Contact interaction treatment of the nucleon Faddeev equation
Xin-Yu Bai, Ya Lu, Zhao-Qian Yao, Craig D. Roberts, Sebastian M. Schmidt
TL;DR
This work develops a symmetry-preserving, vector⊗vector contact-interaction (SCI) framework to solve the three-body nucleon Faddeev equation at leading rainbow-ladder order, yielding algebraic tractability while preserving essential QCD symmetries. The SCI formulation reveals that scalar diquark (MA) and axialvector diquark (MS) correlations jointly shape the nucleon’s bound-state amplitude, which simplifies to three independent expansion coefficients under S$_3$ symmetry. Electromagnetic form factors are computed from a conserved current, with flavour-separated contributions providing insight into the roles of up and down quarks; comparisons with realistic QCD-connected 3-body results show similar $Q^2\to0$ behavior but considerably stiffer $Q^2$-evolution in SCI, highlighting sensitivity to hadron mass generation mechanisms. The study identifies clear avenues for improvement and extension, including SU(3) octet/baryon analyses and semileptonic transitions, to sharpen understanding of emergent hadron mass and to benchmark more sophisticated continuum approaches.
Abstract
Working with a symmetry-preserving treatment of a vector $\otimes$ vector contact interaction (SCI), a largely algebraic three-body Faddeev equation treatment of the nucleon bound state problem is introduced and used to deliver results for all nucleon charge and magnetisation distributions and their flavour separation.

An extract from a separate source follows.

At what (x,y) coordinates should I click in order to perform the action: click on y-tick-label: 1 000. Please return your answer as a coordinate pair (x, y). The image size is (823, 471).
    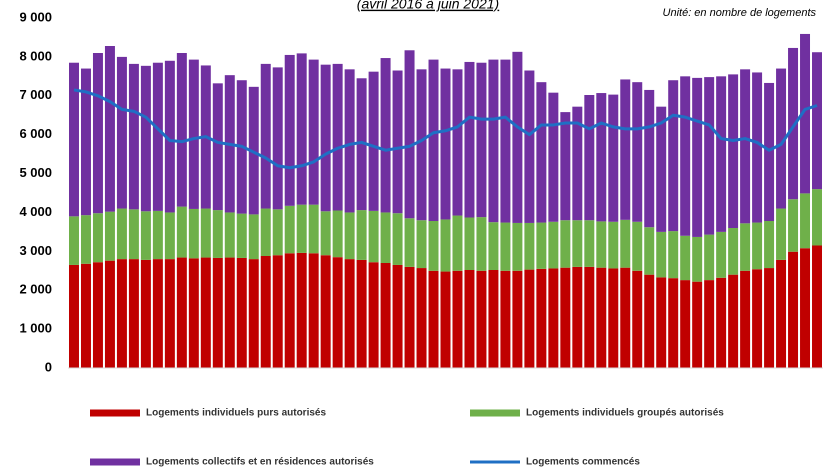
    Looking at the image, I should click on (36, 328).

A strength of the SCI treatment is that it provides for a transparent understanding of this three-body approach to developing predictions for baryon observables. Comparisons of SCI results with predictions obtained in realistic-interaction Faddeev equation studies reveal the sensitivities of given observable to phenomena associated with the emergence of hadron mass.